Dive Brief:
- The increasing use of Internet of Things (IoT) in manufacturing, retailing and other industries is forcing companies to rethink key performance indicators (KPIs), as the embedded digital technology enables gains such as streamlined inventories, savvier customer service and better-informed preventative maintenance, McKinsey said.
- “You need to think totally differently about the KPIs, the incentives and the performance management of people on a very practical level,” Mark Collins, a McKinsey partner, said in a podcast. For example, whereas the current “hero of the hour” on an assembly line is a worker who makes an essential repair, the future hero will use IoT for “predictive maintenance” that ensures “the repair is never needed in the first place.”
- To successfully deploy IoT, a company’s technology leader and its CFO and others in the C-suite need to closely align, according to Michael Chui, a McKinsey partner. The company leader has “to say what’s being targeted, for example, ‘We’re going to target unplanned downtime. We’re going to target inventory management cost.’”
Dive Insight:
IoT by 2030 could globally “unlock” $5.5 trillion to $12.6 trillion in value, including among consumers and customers of IoT products and services, McKinsey said. Business-to-business applications will account for 65% of IoT’s economic value by 2030, with standardized uses in manufacturing, hospitals and other settings yielding 26% of the value.
IoT and other “Fourth Industrial Revolution” technologies such as robotics, virtual reality and data analytics have increased the agility, resilience and productivity at 90 factories worldwide, the World Economic Forum, labeling them as “lighthouse factories.”
For example, Foxconn aggregates sensor-based, real-time IoT data for energy, emissions, waste and water management at its plants assembling the Apple iPhone in Zhengzhou, China. It has cut energy use by 30%, according to the World Economic Forum.
Similarly, Ericsson at a factory assembling 5G equipment in Lewisville, Texas, uses IoT sensors to reduce energy use by 24%, the forum said.
IoT enables companies to monitor assembly line tools or chemical factory equipment and avert unplanned downtime, Chui said. “You don’t lose the output of that entire line, which can be millions of dollars per day.”
IoT can also help untangle pandemic-induced crimps in supply chains, revive productivity growth in construction and boost the efficiency and availability of healthcare, according to McKinsey.
The technology offers “the ability to do diagnostic tests that were previously only possible in acute-care settings,” Collins said. “Now, suddenly, I can do these with a wearable on my wrist and be done in 30 seconds.”

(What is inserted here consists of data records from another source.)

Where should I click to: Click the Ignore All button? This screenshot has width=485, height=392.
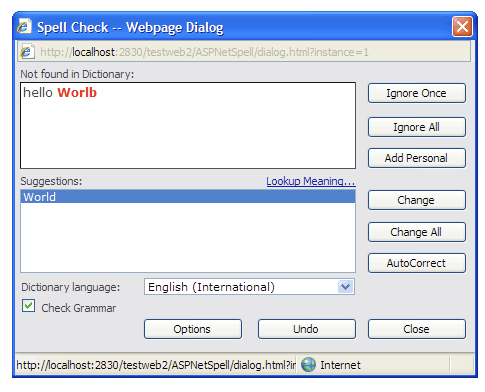pyautogui.click(x=416, y=127)
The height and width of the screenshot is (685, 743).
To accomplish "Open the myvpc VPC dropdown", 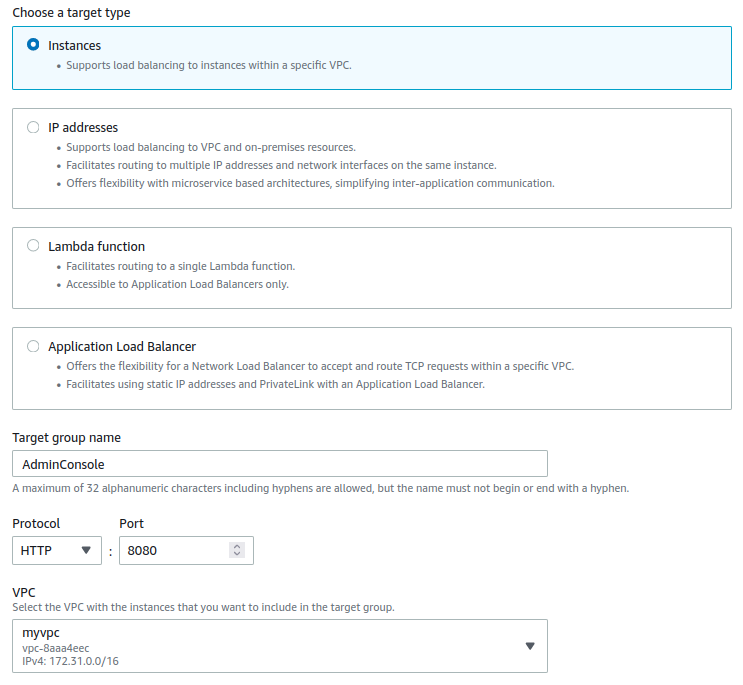I will pos(280,646).
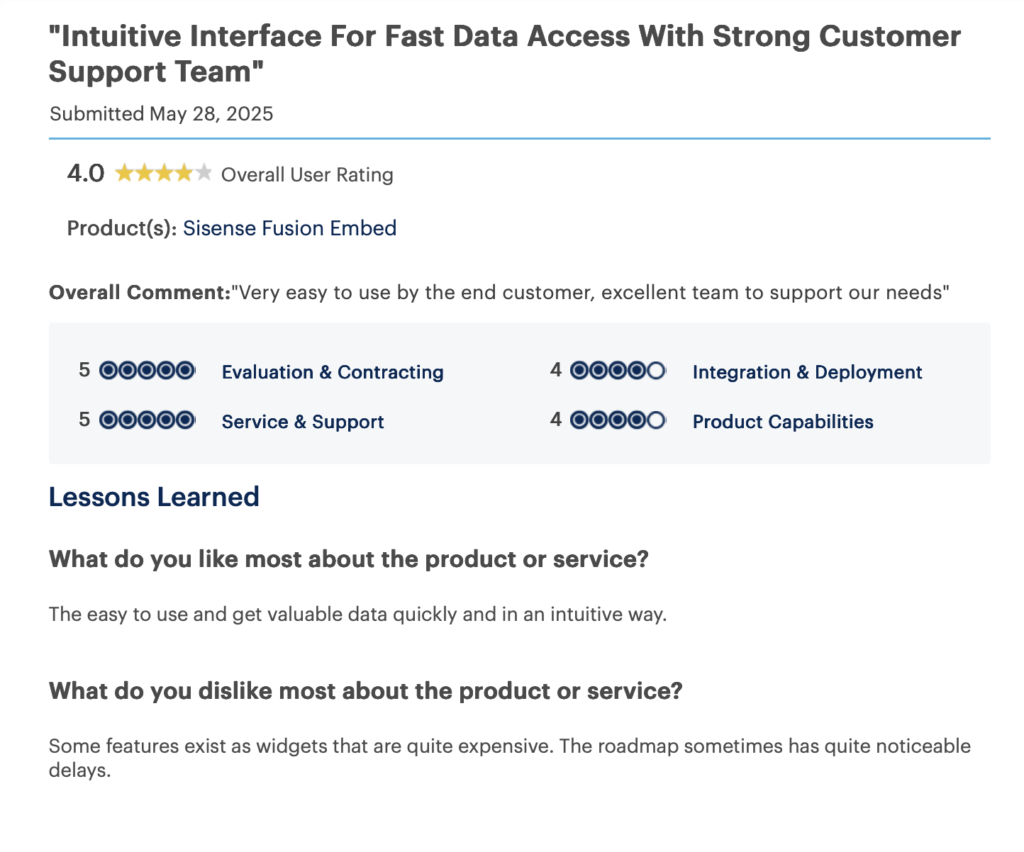1024x852 pixels.
Task: Click the Evaluation & Contracting label
Action: (332, 372)
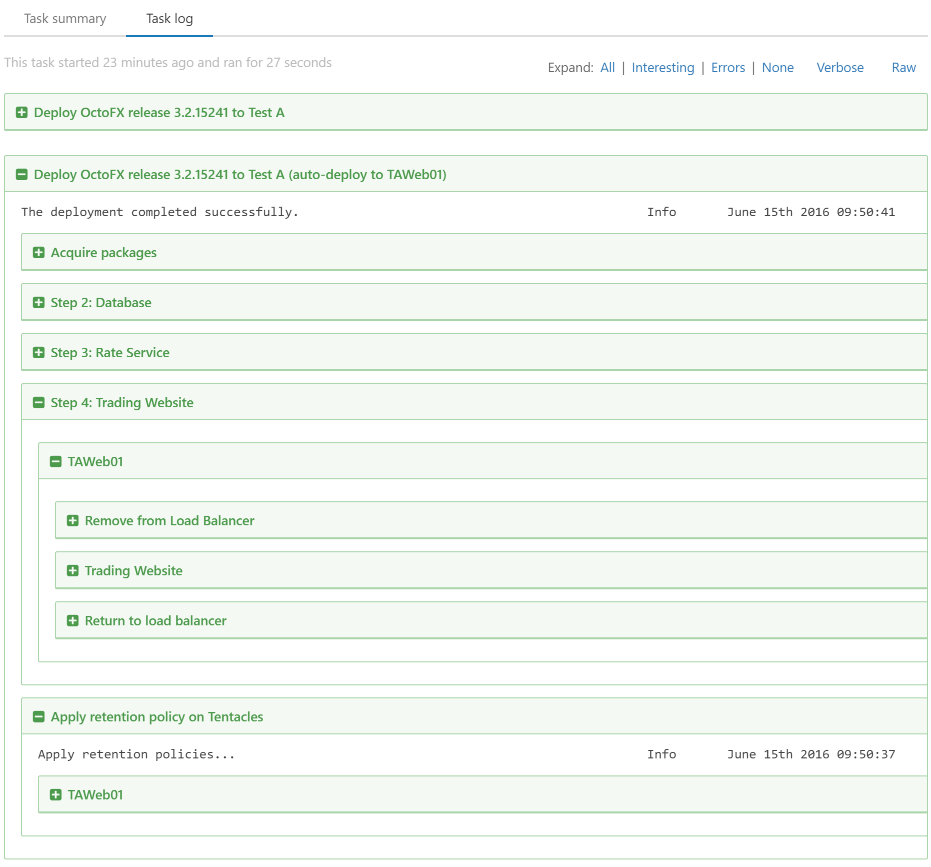Screen dimensions: 931x867
Task: Switch to the Task summary tab
Action: (65, 19)
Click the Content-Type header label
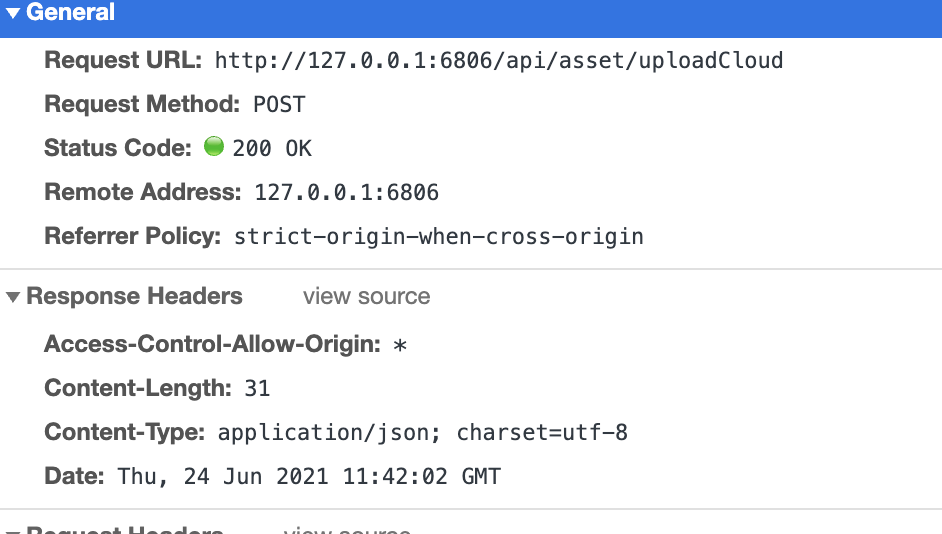The height and width of the screenshot is (534, 942). pyautogui.click(x=125, y=433)
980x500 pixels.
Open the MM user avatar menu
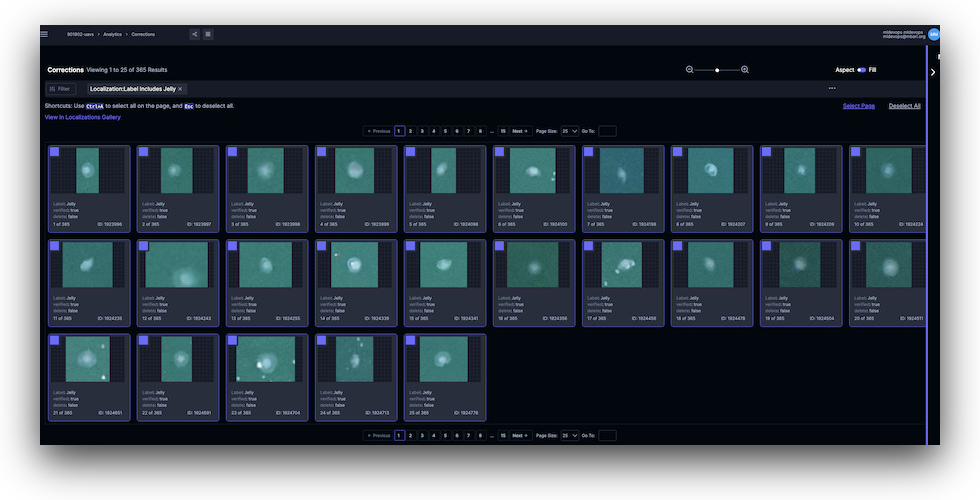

IoT “can make a real difference in terms of both quality of life and also detecting potential disease or deterioration earlier — helping to promote life as well as expanding its quality,” he said, noting that healthcare is the fastest growing IoT application.
Innovation and the pandemic has spurred the rapid spread of IoT, with the average U.S. home now using more than five connected devices compared with one device five years ago, Collins said.
Cities have used IoT to track air and water quality, Chui said. To reduce traffic jams, they measure the number of vehicles on city roads and impose “congestion pricing” on motorists during peak drive times.
Several challenges slow the spread of IoT, McKinsey said. Indeed, IoT by 2020 generated $1.6 trillion in value, at the lower range of forecasts made in 2015.
First, consumers sometimes struggle to balance their privacy with the convenience from IoT, McKinsey said.
Also, more than 70% of manufacturers worldwide are stuck in “pilot purgatory,” delaying the deployment of IoT and other advanced manufacturing technologies, the World Economic Forum said.
Business management of IoT during the past five years has not kept pace with advances in network connectivity, batteries and advanced analytics, Collins said. Companies assign IoT to a factory manager or a Chief Information Officer rather than integrate it into an overhaul of their operating model.
“The technology has changed, but the actual way of work has not,” with companies using the same KPIs and reporting as before, he said. “We find that when you bring these operating-model factors together with some of the fantastic technology that you have today, you really can produce some pretty magical results.”
Some multinational companies have fumbled the deployment of IoT by failing to designate an office in charge of the global IoT agenda, Collins said.
At one global company, individual factories at various locations worked well using different IoT applications and vendors for a discrete purpose, he said.
“But when it came to looking across the company as a whole, it was next to impossible to get an aggregate view,” he said. “It meant as you thought about scaling those solutions, you were structurally limited and almost had to go back to the start and reengineer.”